From the line that contains "You are a computer-use" through the closing line of the entries, write out each line exactly; pictures stay out.
___ DATA RECORDS
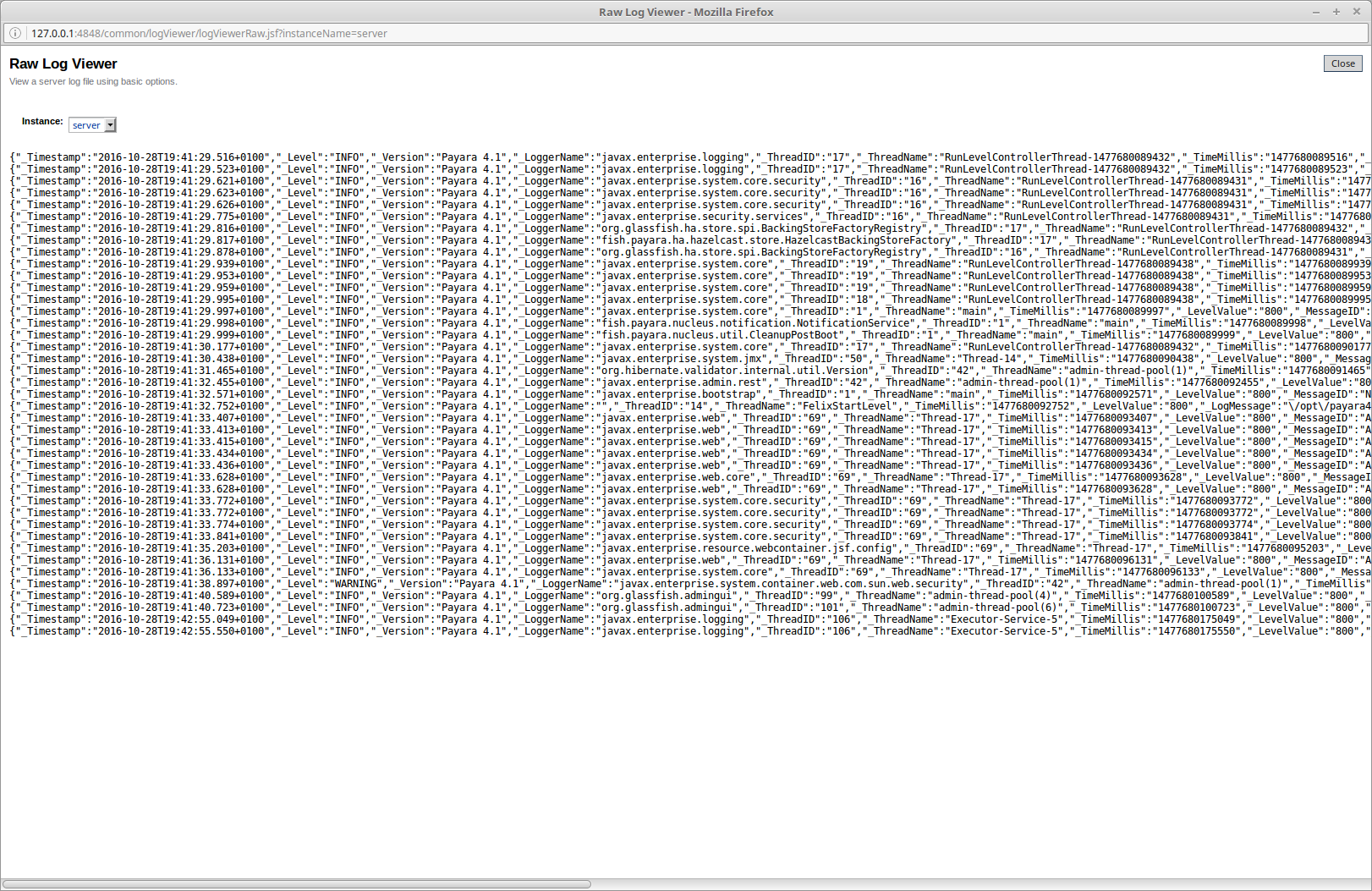Click the site information icon in address bar
This screenshot has height=891, width=1372.
(15, 33)
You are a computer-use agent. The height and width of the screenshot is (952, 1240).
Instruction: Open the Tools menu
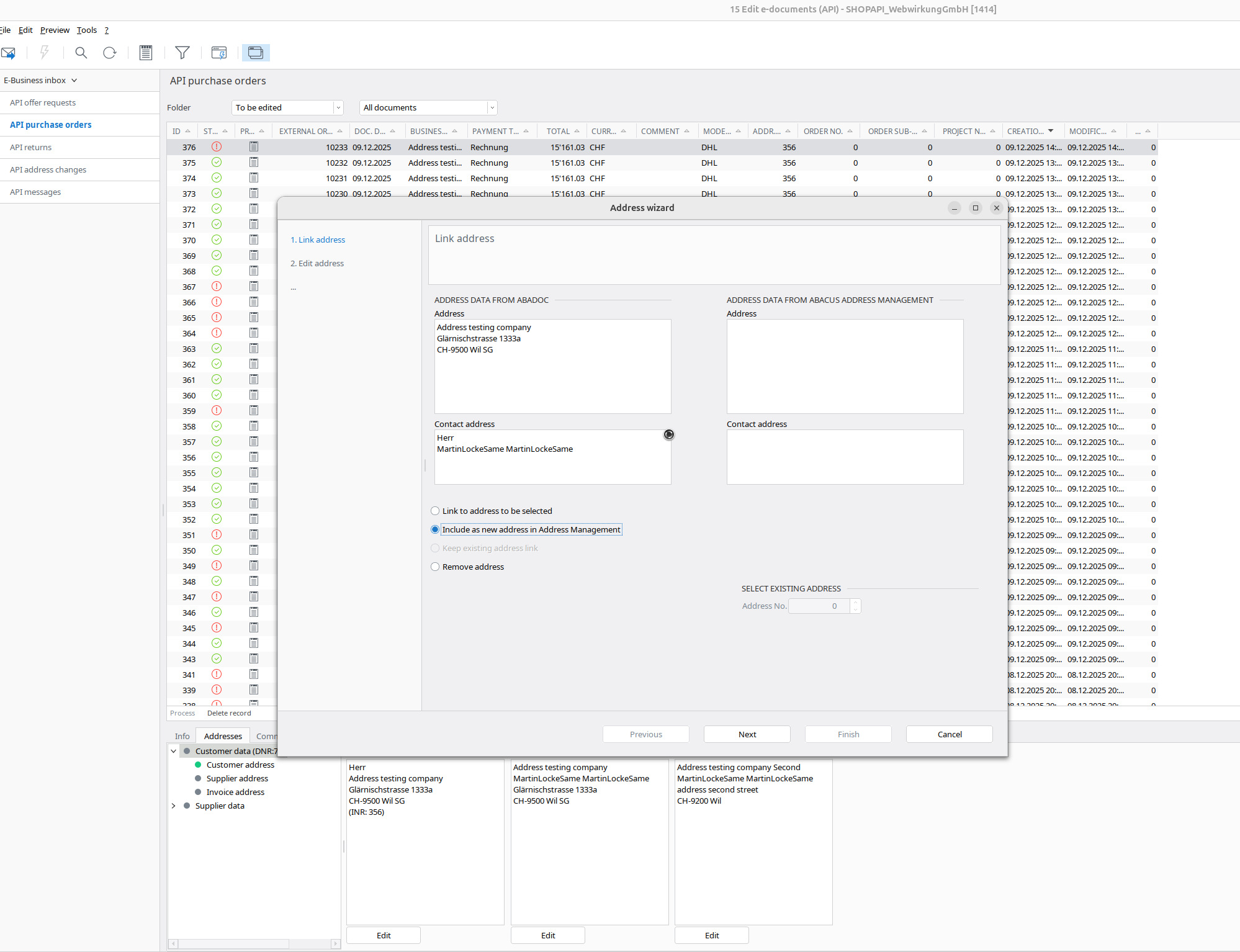pyautogui.click(x=87, y=30)
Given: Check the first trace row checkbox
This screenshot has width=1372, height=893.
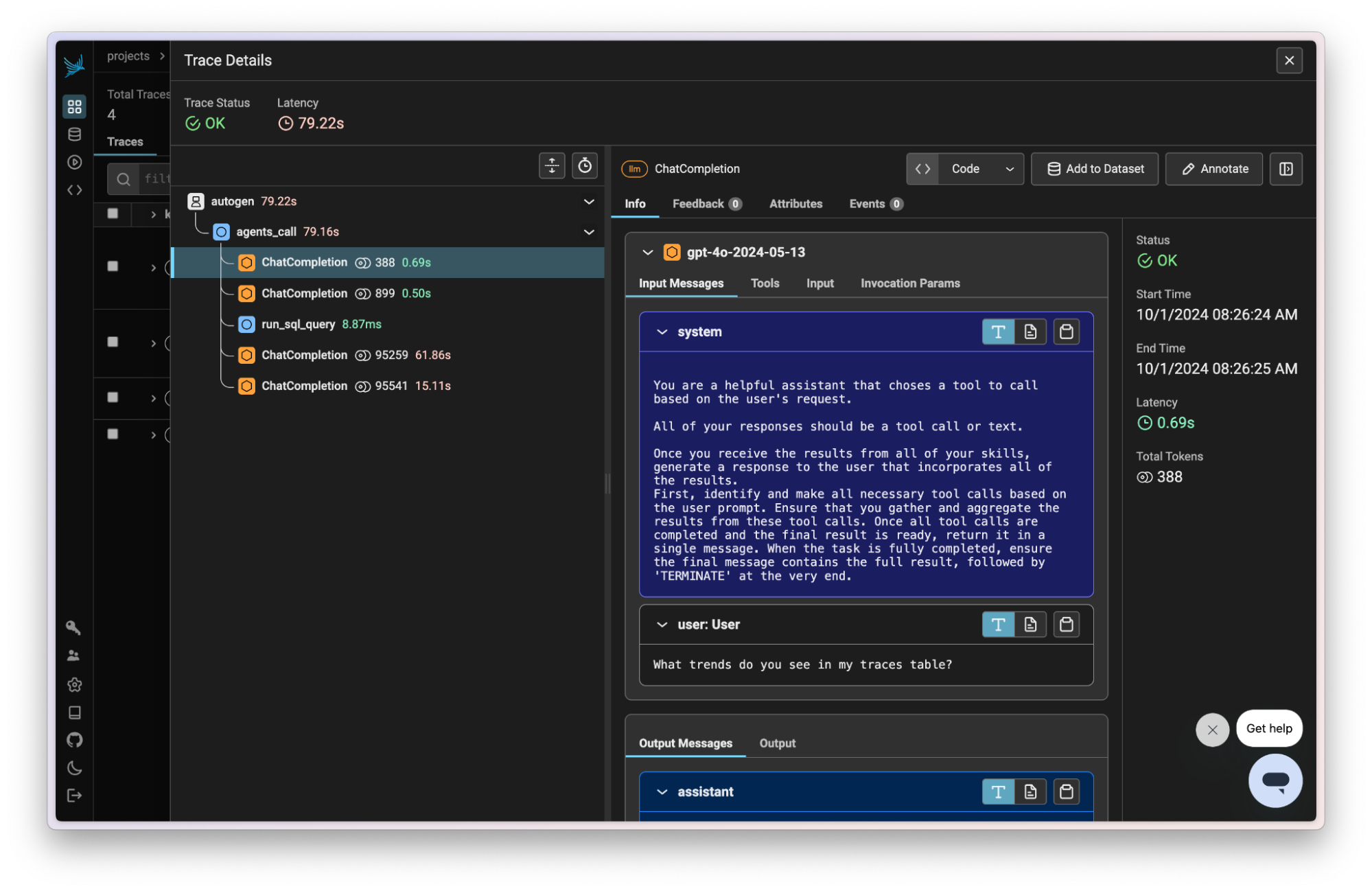Looking at the screenshot, I should tap(113, 266).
______
## SOLUTION TO THIS TASK
You are a computer-use agent. The height and width of the screenshot is (952, 1240).
Instruction: Open the Tools menu
pyautogui.click(x=87, y=30)
Given: Check the first trace row checkbox
This screenshot has width=1372, height=893.
Looking at the screenshot, I should tap(113, 266).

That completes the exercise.